Sabiduría 11,20b-12,2.11b-19

Cuán bueno y cuán suave es, Señor, tu Espíritu para con todos nosotros

Santa Catalina de Siena

Diálogo 134

El Padre eterno puso, con inefable benignidad, los ojos de su amor en aquella alma y empezó a hablarle de esta manera:

«¡Hija mía muy querida! Firmísimamente he determi­nado usar de misericordia para con todo el mundo y pro­veer a todas las necesidades de los hombres. Pero el hom­bre ignorante convierte en muerte lo que yo le doy para que tenga vida, y de este modo se vuelve en extremo cruel para consigo mismo. Pero yo, a pesar de ello, no dejo de cuidar de él, y quiero que sepas que todo cuanto tiene el hombre proviene de mi gran providencia para con él.

 «Y así, cuando por mi suma providencia quise crearlo, al contemplarme a mí mismo en él, quedé enamorado de mi criatura y me complací en crearlo a mi imagen y seme­janza, con suma providencia. Quise, además, darle memo­ria para que pudiera recordar mis dones, y le di parte en mi poder de Padre eterno.

 «Lo enriquecí también al darle inteligencia, para que, en la sabiduría de mi Hijo, comprendiera y conociera cuál es mi voluntad, pues yo, inflamado en fuego intenso de amor paternal, creo toda gracia y distribuyo todo bien. Di tam­bién al hombre la voluntad, para que pudiera amar, y así tuviera parte en aquel amor que es el mismo Espíritu Santo; así le es posible amar aquello que con su inteligencia conoce y contempla.

 «Esto es lo que hizo mi inefable providencia para con el hombre, para que así el hombre fuese capaz de enten­derme, gustar de mí y llegar así al gozo inefable de mi contemplación eterna. Pero, como ya te he dicho otras muchas veces, el cielo estaba cerrado a causa de la desobediencia de vuestro primer padre, Adán; por esta desobediencia, vinieron y siguen viniendo al mundo todos lo males.

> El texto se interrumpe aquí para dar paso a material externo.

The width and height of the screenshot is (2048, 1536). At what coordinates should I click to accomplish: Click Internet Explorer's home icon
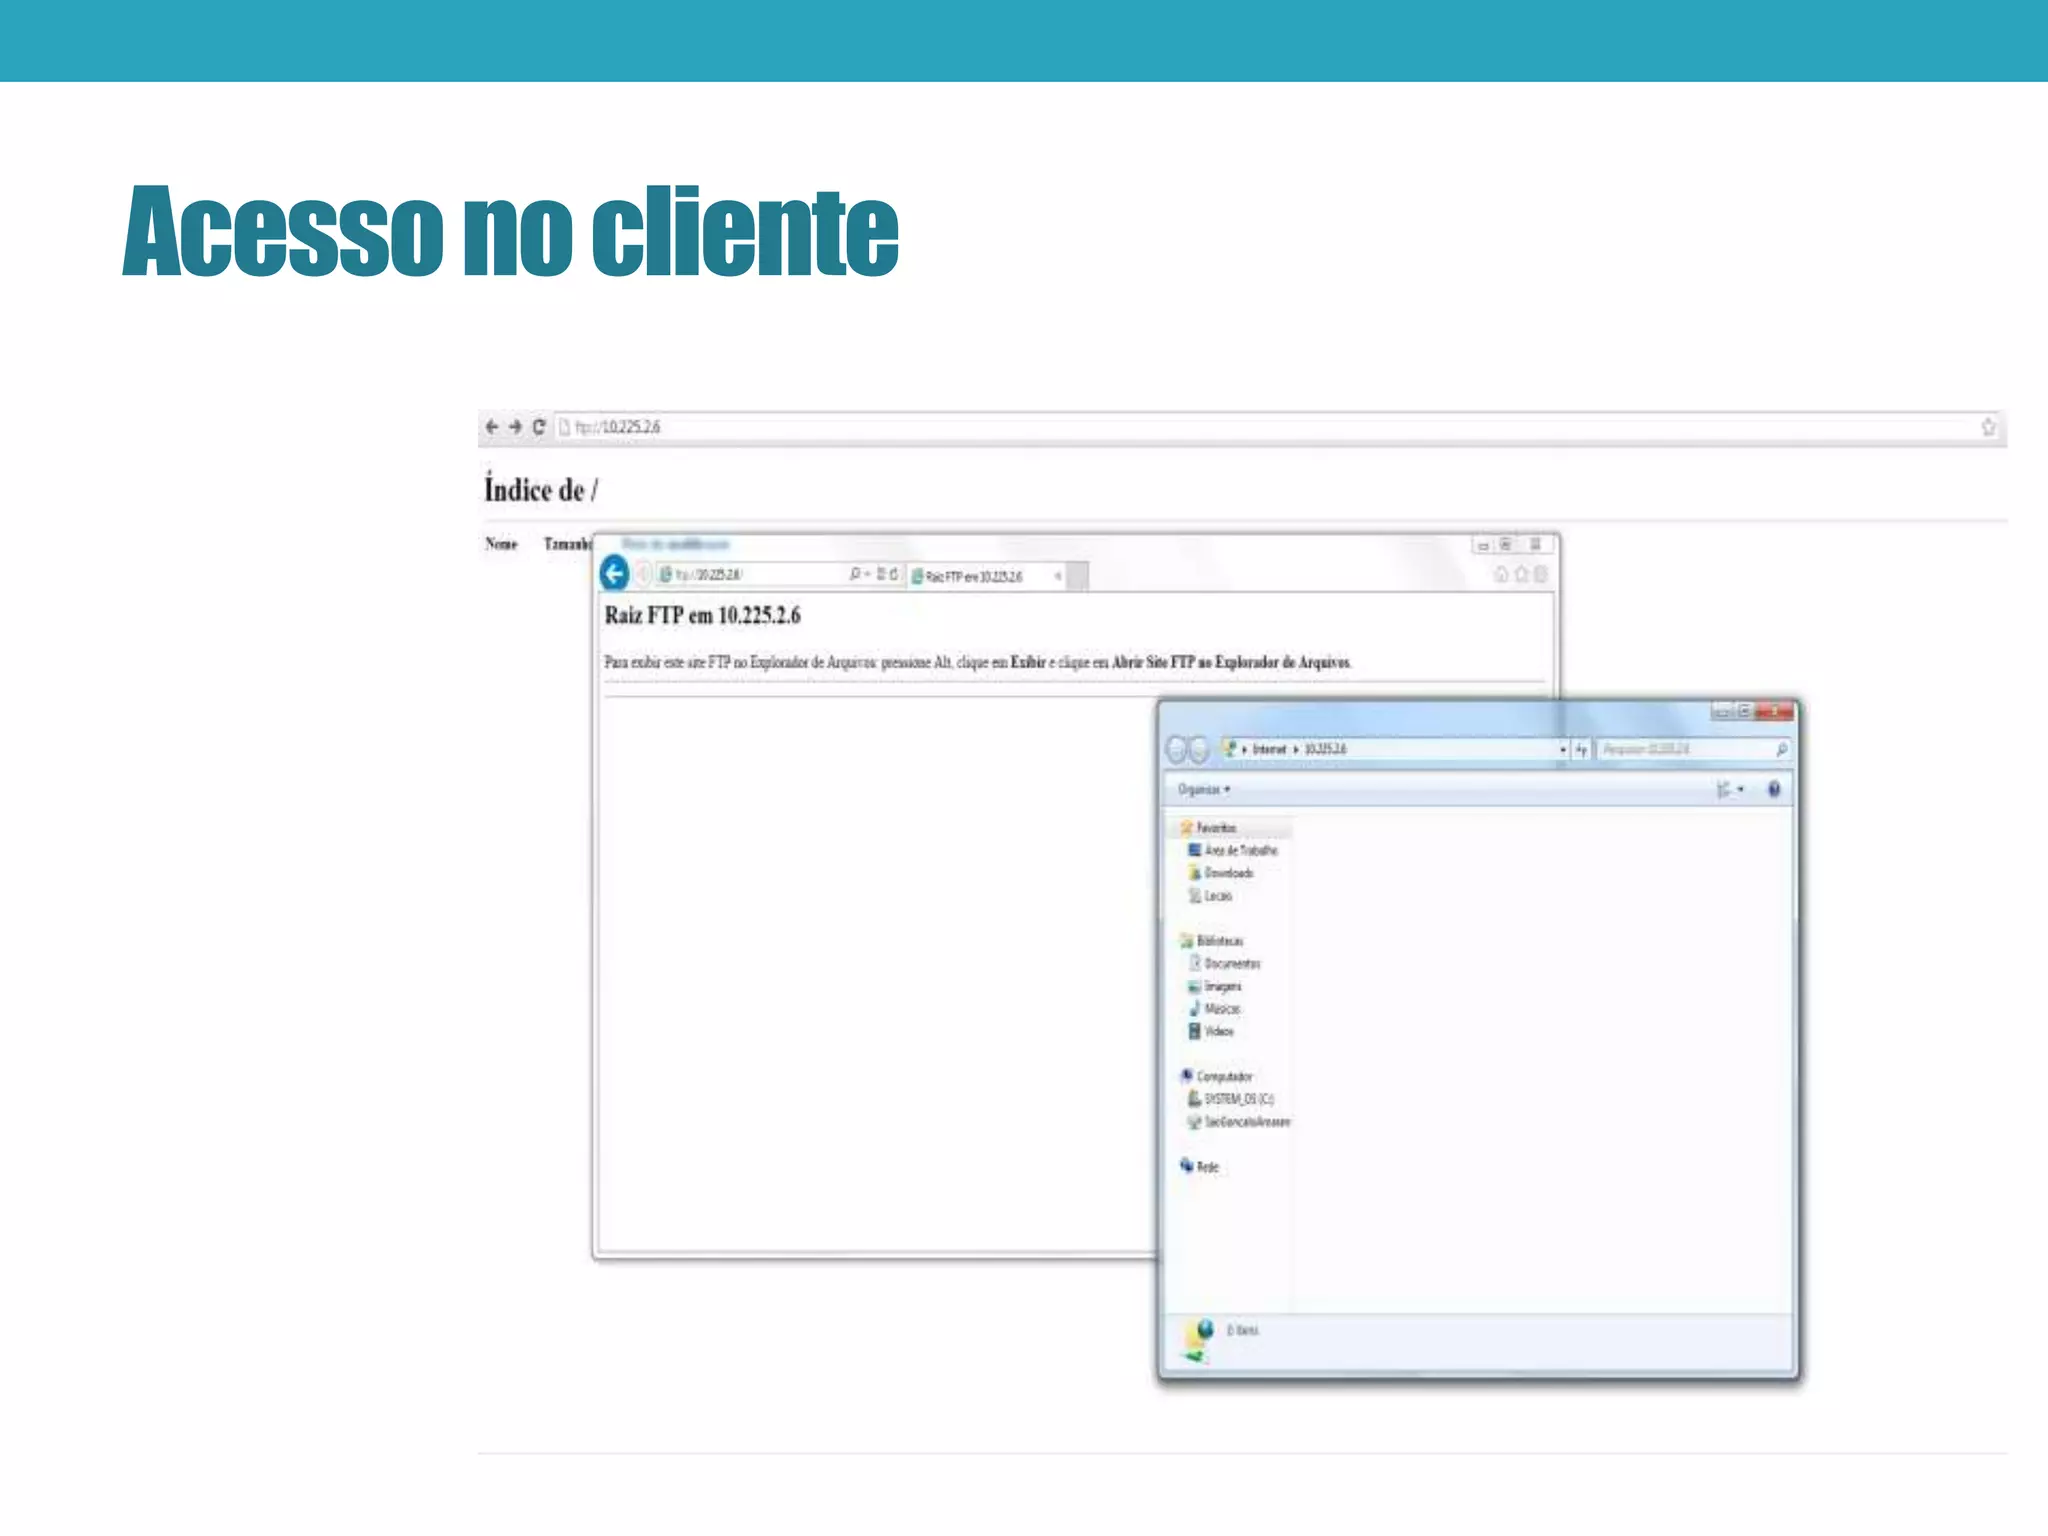click(1500, 574)

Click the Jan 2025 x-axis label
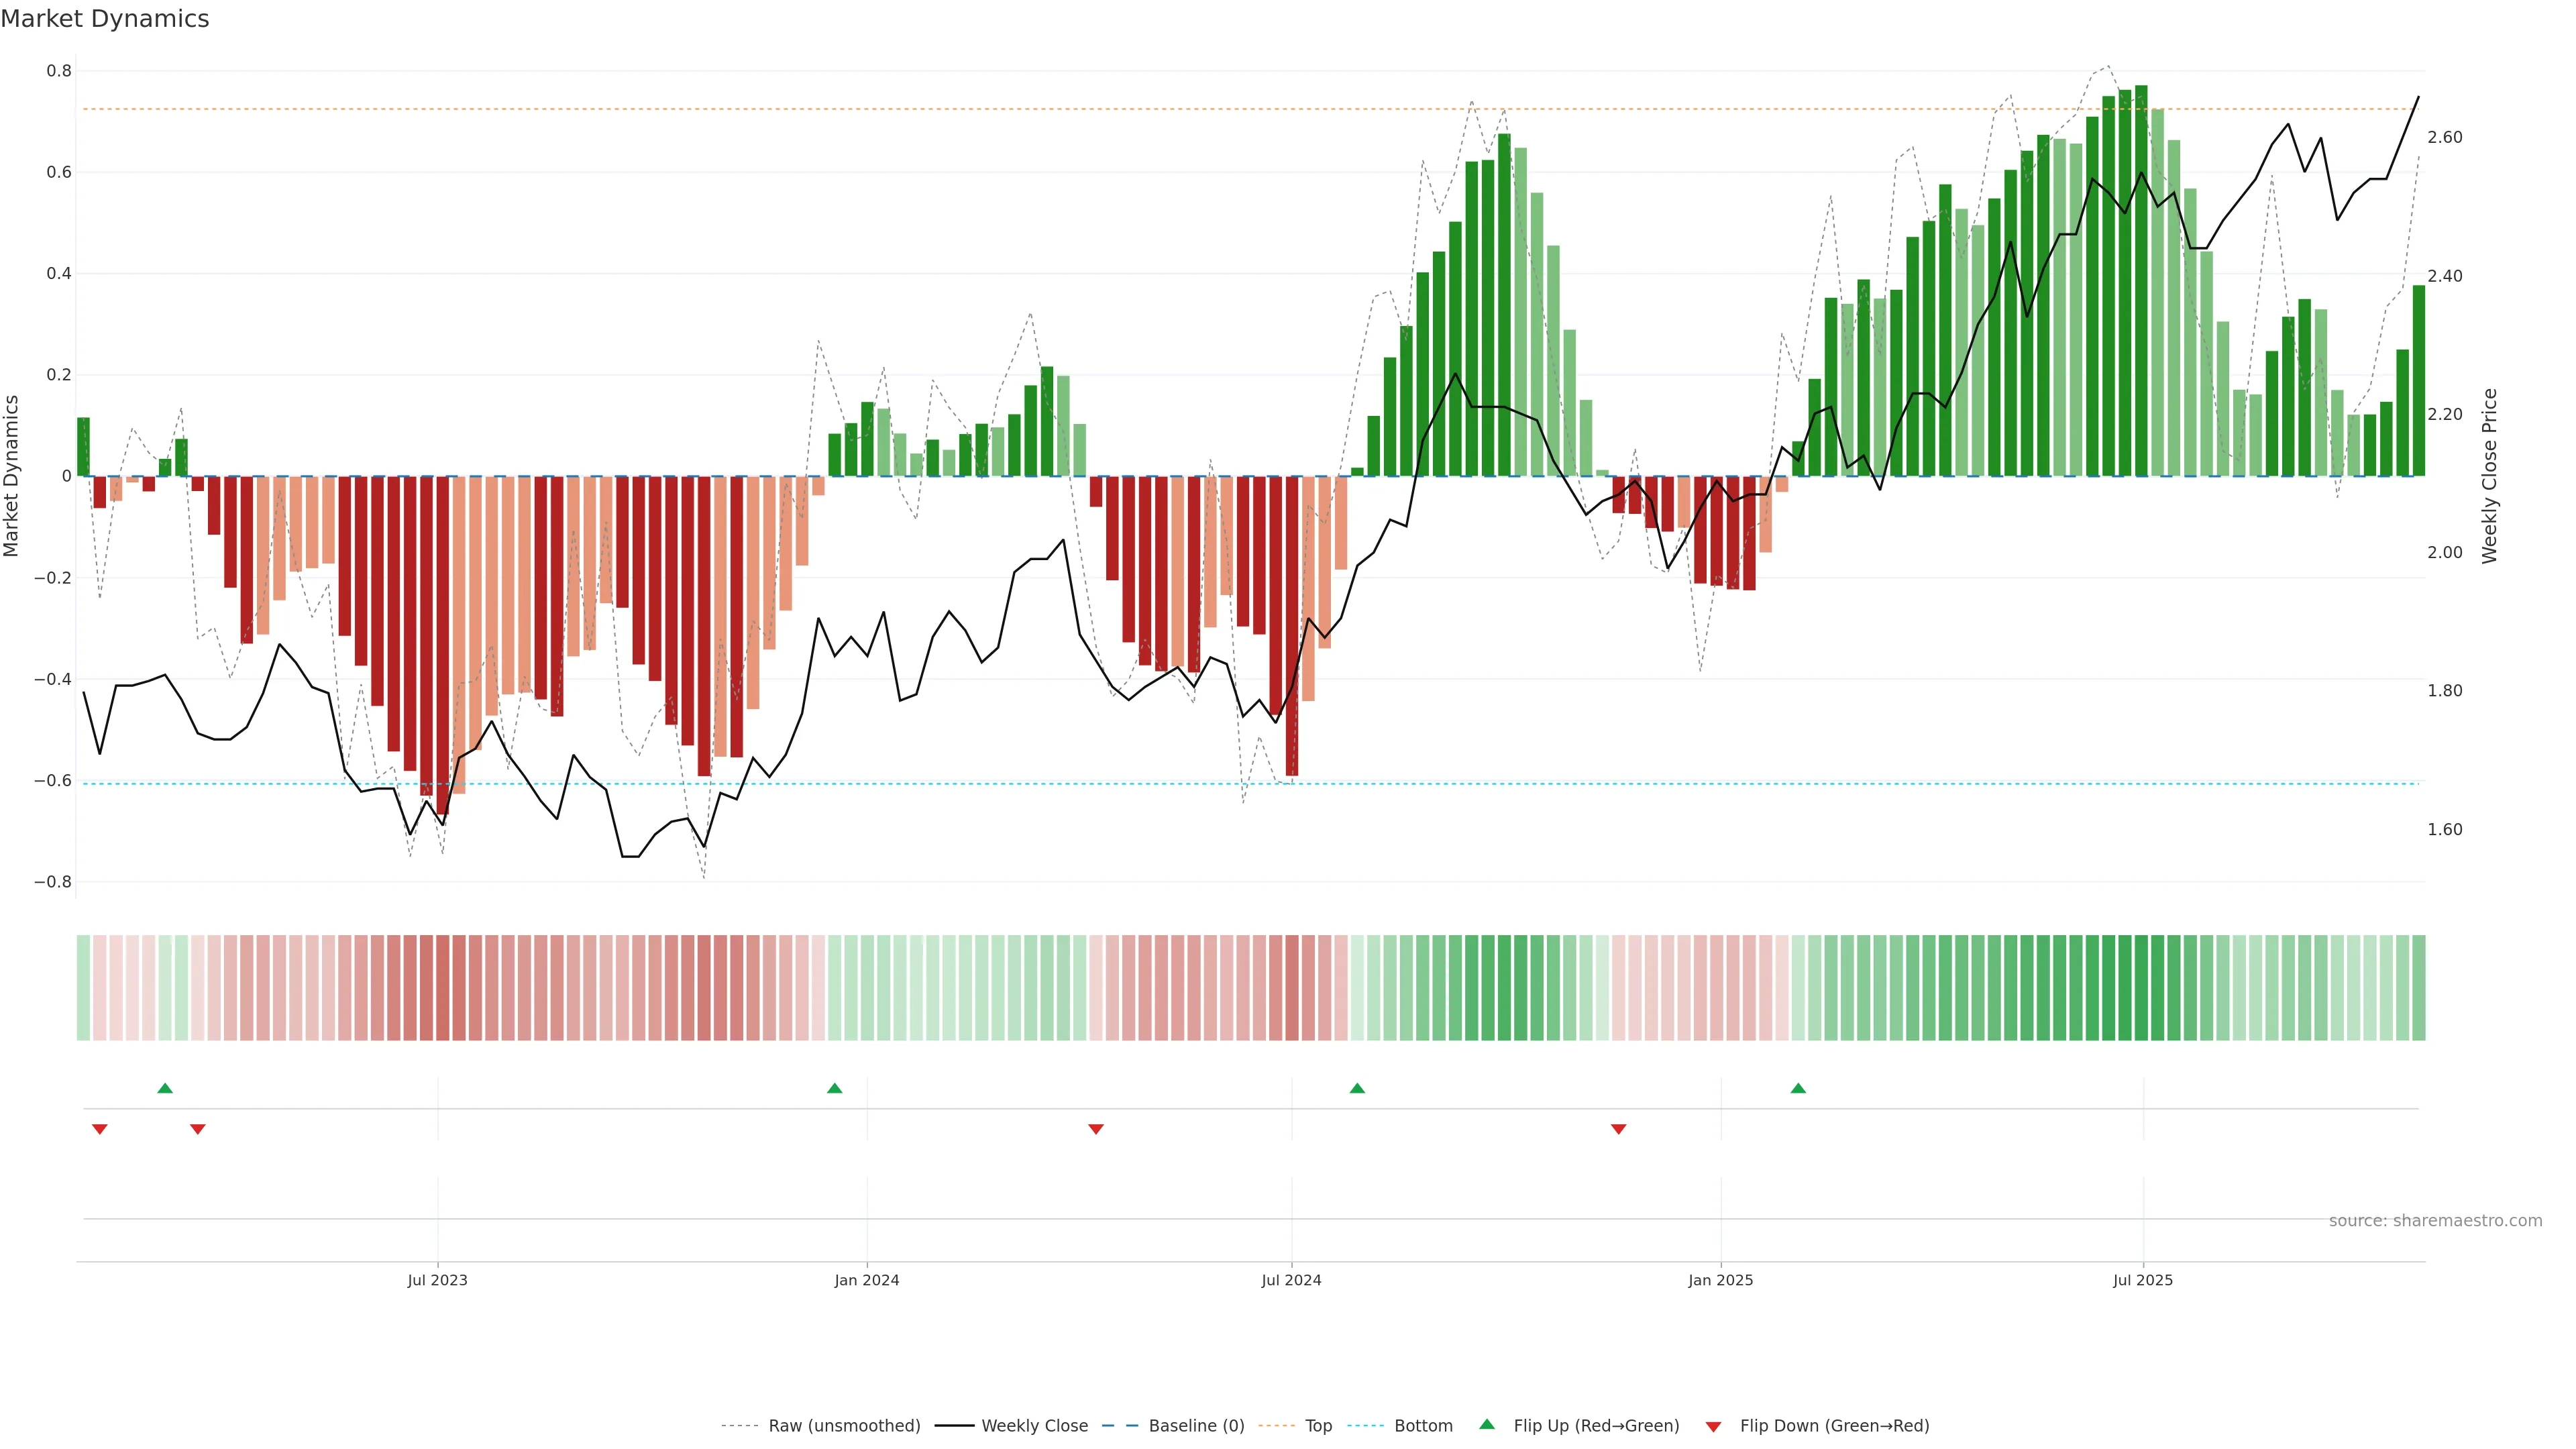(x=1720, y=1280)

 «Pues bien, para alejar del hombre la muerte causada por su desobediencia, yo, con gran amor, vine en vuestra ayuda, entregándoos con gran providencia a mi Hijo unigénito, para socorrer, por medio de él, vuestra necesidad. Y a el le exigí una gran obediencia, para que así el género humano se viera libre de aquel veneno con el cual fue infectado el mundo a causa de la desobediencia de vuestro primer padre. Por eso, mi Hijo unigénito, enamorado de mi voluntad, quiso ser verdadera y totalmente obediente y se entregó, con toda prontitud, a la muerte afrentosa de la cruz, y, con esta santísima muerte, os dio a vosotros la vida, no con la fuerza de su naturaleza humana, sino con el poder de su divinidad».